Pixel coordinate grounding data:
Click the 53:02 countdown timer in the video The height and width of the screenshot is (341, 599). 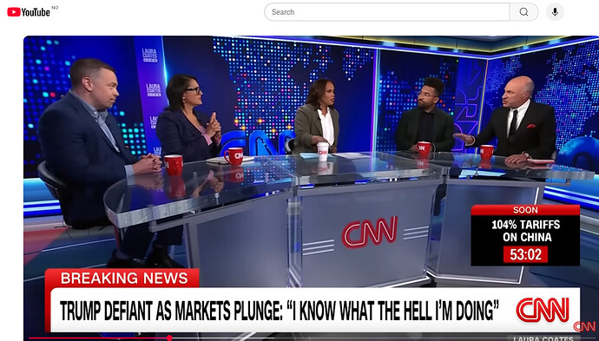pyautogui.click(x=526, y=254)
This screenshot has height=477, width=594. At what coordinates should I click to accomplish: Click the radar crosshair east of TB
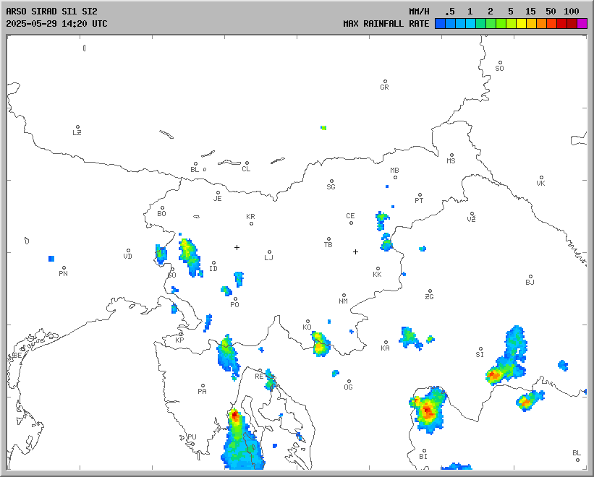pos(355,252)
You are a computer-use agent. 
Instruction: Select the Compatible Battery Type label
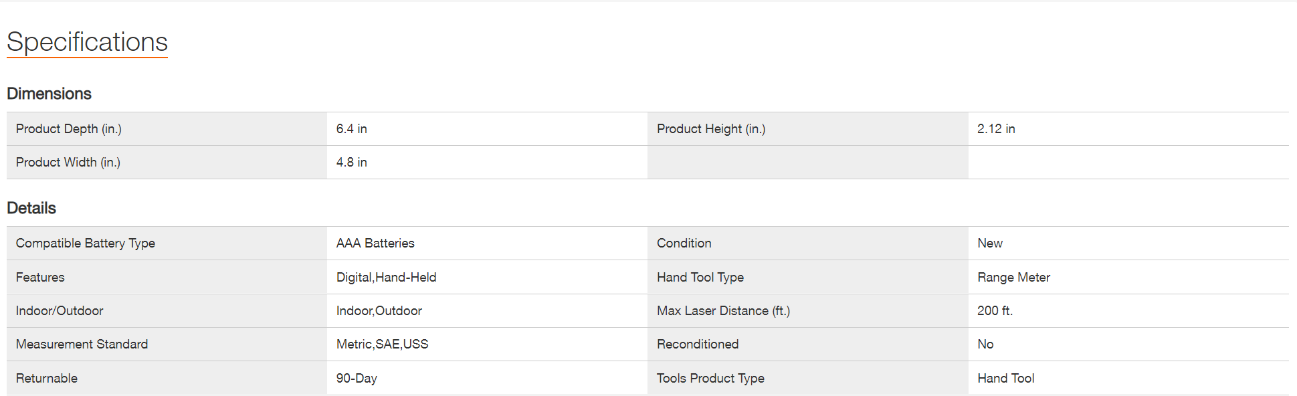click(x=86, y=243)
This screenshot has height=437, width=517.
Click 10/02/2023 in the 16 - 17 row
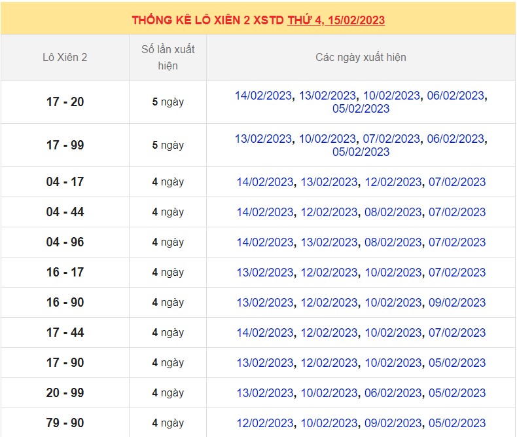coord(393,273)
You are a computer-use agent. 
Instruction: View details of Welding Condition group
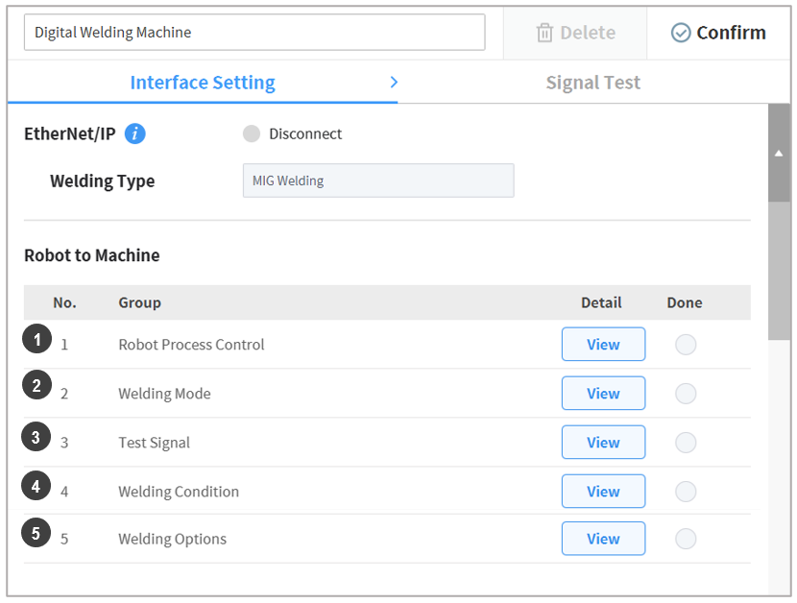(x=603, y=492)
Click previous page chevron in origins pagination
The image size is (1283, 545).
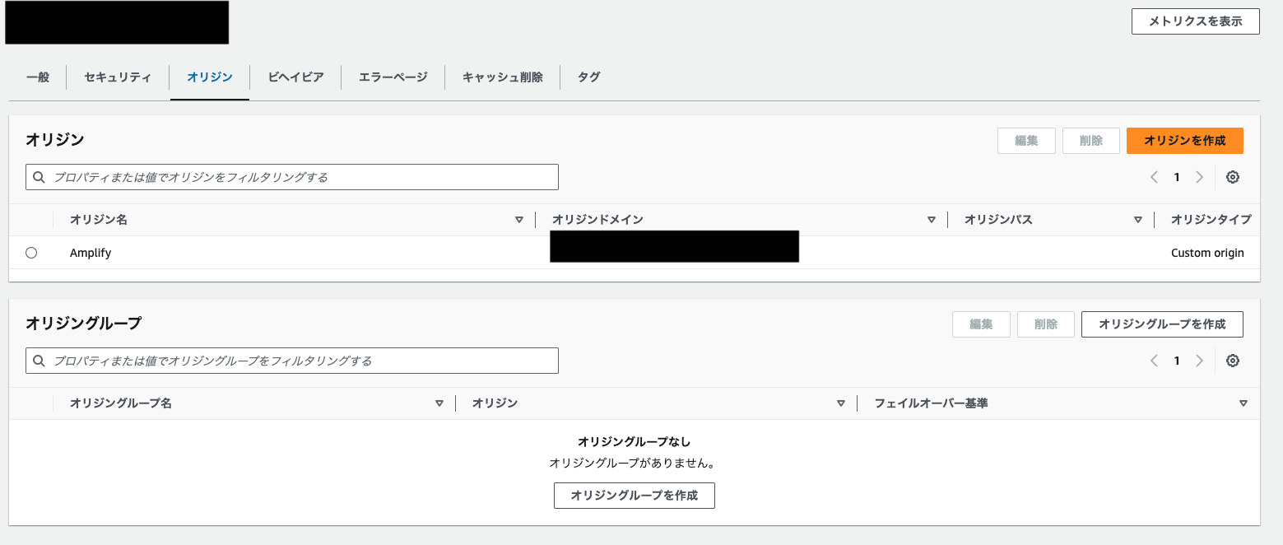[1154, 176]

What is needed: Only the lines from the one containing "Click previous page" through the last line of the entries above should be copied, exactly as they are and without the pictures.

Result:
Click previous page chevron in origins pagination
The image size is (1283, 545).
[1154, 176]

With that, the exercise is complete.